--- begin Source data ---

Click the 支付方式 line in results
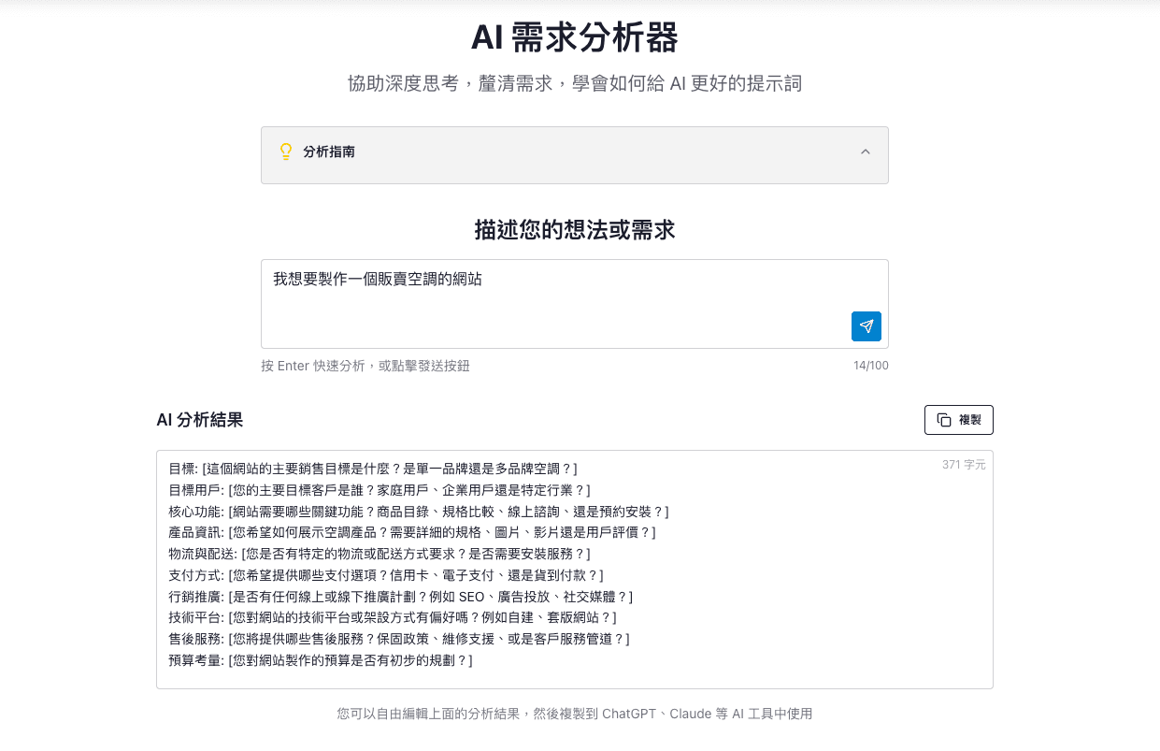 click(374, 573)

--- end Source data ---
--- begin Source data ---

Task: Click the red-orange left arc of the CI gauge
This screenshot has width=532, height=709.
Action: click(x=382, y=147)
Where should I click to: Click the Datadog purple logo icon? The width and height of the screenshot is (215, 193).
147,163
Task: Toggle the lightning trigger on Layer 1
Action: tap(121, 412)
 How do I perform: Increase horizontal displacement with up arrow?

--- end Source data ---
--- begin Source data ---

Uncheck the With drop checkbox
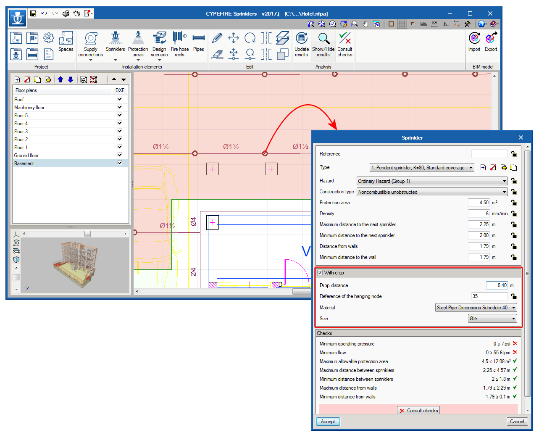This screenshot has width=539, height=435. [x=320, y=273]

--- end Source data ---

*Directions for this task:* Render the rows as a JSON list of strings, one string per line, starting at the line that contains "Where should I" and ending at the line that contains "How do I perform: Increase". Leave out blank lines.

*Solution below:*
[
  "Where should I click to: Click the Datadog purple logo icon? The width and height of the screenshot is (215, 193).",
  "147,163",
  "Task: Toggle the lightning trigger on Layer 1",
  "Action: tap(121, 412)",
  " How do I perform: Increase horizontal displacement with up arrow?"
]